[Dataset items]
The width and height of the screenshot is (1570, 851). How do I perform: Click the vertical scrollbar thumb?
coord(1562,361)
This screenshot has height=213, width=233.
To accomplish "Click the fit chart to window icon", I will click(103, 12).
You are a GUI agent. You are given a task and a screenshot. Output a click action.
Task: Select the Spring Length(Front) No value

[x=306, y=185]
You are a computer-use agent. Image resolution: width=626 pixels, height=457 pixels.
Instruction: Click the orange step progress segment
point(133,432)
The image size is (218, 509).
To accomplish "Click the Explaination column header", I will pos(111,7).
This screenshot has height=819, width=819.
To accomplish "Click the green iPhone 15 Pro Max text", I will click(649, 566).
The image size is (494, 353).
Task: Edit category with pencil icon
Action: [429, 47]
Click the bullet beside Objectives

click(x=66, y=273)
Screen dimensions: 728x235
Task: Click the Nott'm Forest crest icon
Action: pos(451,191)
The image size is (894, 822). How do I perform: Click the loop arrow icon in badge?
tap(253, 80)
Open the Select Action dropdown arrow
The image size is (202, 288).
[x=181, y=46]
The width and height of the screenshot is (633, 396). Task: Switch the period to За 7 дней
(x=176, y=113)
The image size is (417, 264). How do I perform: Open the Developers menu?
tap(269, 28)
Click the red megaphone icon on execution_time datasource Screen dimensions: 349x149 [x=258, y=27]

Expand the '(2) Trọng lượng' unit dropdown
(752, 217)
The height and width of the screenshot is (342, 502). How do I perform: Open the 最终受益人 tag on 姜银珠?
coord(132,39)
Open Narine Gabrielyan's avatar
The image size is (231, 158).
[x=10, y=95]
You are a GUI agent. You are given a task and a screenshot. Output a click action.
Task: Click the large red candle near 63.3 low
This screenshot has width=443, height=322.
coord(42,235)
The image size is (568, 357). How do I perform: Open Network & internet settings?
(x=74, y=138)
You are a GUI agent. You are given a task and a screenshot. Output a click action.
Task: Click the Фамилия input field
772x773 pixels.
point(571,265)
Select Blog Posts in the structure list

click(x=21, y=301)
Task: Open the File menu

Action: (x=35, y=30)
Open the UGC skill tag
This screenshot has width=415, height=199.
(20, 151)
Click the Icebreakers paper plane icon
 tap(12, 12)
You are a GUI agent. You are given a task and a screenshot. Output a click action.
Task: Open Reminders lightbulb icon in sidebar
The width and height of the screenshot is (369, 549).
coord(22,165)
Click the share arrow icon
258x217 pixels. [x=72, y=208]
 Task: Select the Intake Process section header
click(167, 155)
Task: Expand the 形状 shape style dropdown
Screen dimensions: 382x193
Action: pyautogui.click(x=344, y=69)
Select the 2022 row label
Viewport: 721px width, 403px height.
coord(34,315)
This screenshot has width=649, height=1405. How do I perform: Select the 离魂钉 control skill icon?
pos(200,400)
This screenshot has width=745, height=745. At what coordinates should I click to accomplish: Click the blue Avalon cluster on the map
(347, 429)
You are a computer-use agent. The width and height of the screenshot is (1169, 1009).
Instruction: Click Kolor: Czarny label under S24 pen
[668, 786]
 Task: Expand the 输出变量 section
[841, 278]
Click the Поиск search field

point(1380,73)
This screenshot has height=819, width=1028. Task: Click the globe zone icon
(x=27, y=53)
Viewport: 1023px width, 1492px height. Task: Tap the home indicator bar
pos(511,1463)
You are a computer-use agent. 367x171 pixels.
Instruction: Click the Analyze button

### About this exercise
Among the entries above, identify all lines with "computer" and copy them.

### Result
You are a computer-use agent. Image resolution: width=626 pixels, height=457 pixels.
You are a computer-use agent. The width and height of the screenshot is (1169, 1009).
You are a computer-use agent. 367x171 pixels.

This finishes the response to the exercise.